**Exercise prompt**
Arrange all of the following data as a numbered list with one line per item, omitting any blank lines.
** START **
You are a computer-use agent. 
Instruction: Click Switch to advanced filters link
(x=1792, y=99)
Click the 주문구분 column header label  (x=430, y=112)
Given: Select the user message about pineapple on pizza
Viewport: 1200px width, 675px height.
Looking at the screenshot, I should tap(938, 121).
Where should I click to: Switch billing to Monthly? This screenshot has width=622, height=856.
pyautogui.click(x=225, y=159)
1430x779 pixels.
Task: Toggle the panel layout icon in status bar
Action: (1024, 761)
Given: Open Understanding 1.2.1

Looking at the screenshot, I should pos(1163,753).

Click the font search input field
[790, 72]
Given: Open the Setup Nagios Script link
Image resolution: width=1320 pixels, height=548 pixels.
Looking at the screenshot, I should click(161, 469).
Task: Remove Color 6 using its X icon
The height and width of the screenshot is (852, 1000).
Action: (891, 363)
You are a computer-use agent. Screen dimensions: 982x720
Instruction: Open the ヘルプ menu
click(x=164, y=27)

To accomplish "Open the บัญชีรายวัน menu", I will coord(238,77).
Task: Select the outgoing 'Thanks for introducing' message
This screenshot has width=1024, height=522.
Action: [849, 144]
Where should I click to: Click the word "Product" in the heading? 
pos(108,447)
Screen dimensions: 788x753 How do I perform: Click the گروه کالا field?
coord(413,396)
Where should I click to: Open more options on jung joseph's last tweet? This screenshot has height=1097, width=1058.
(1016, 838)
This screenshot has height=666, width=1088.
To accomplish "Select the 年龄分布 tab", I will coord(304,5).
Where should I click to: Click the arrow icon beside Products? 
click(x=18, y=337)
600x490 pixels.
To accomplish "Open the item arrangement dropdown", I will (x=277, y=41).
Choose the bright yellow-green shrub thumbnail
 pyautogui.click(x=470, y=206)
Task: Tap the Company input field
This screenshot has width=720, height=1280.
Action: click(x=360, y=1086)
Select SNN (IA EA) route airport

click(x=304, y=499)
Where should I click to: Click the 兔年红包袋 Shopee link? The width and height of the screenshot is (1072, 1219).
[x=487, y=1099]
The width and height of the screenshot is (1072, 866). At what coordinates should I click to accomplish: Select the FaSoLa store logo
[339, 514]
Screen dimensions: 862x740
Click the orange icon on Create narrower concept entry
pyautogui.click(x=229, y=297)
** END **
**Final answer**
1. You are a computer-use agent. 
2. Instruction: Click Switch to advanced filters link
3. (x=1792, y=99)
4. Click the 주문구분 column header label  (x=430, y=112)
5. Given: Select the user message about pineapple on pizza
6. Viewport: 1200px width, 675px height.
7. Looking at the screenshot, I should tap(938, 121).
8. Where should I click to: Switch billing to Monthly? This screenshot has width=622, height=856.
9. pyautogui.click(x=225, y=159)
10. 1430x779 pixels.
11. Task: Toggle the panel layout icon in status bar
12. Action: (1024, 761)
13. Given: Open Understanding 1.2.1
14. Looking at the screenshot, I should pos(1163,753).
15. Click the font search input field
16. [790, 72]
17. Given: Open the Setup Nagios Script link
18. Image resolution: width=1320 pixels, height=548 pixels.
19. Looking at the screenshot, I should click(161, 469).
20. Task: Remove Color 6 using its X icon
21. The height and width of the screenshot is (852, 1000).
22. Action: (891, 363)
23. You are a computer-use agent. Screen dimensions: 982x720
24. Instruction: Open the ヘルプ menu
25. click(x=164, y=27)
26. To accomplish "Open the บัญชีรายวัน menu", I will coord(238,77).
27. Task: Select the outgoing 'Thanks for introducing' message
28. This screenshot has width=1024, height=522.
29. Action: [849, 144]
30. Where should I click to: Click the word "Product" in the heading? 
31. pos(108,447)
32. Screen dimensions: 788x753 How do I perform: Click the گروه کالا field?
33. coord(413,396)
34. Where should I click to: Open more options on jung joseph's last tweet? This screenshot has height=1097, width=1058.
35. (1016, 838)
36. This screenshot has height=666, width=1088.
37. To accomplish "Select the 年龄分布 tab", I will coord(304,5).
38. Where should I click to: Click the arrow icon beside Products? 
39. click(x=18, y=337)
40. 600x490 pixels.
41. To accomplish "Open the item arrangement dropdown", I will (x=277, y=41).
42. Choose the bright yellow-green shrub thumbnail
43.  pyautogui.click(x=470, y=206)
44. Task: Tap the Company input field
45. This screenshot has width=720, height=1280.
46. Action: click(x=360, y=1086)
47. Select SNN (IA EA) route airport
48. click(x=304, y=499)
49. Where should I click to: Click the 兔年红包袋 Shopee link? The width and height of the screenshot is (1072, 1219).
50. [x=487, y=1099]
51. The width and height of the screenshot is (1072, 866). At what coordinates should I click to accomplish: Select the FaSoLa store logo
52. [339, 514]
53. Screen dimensions: 862x740
54. Click the orange icon on Create narrower concept entry
55. pyautogui.click(x=229, y=297)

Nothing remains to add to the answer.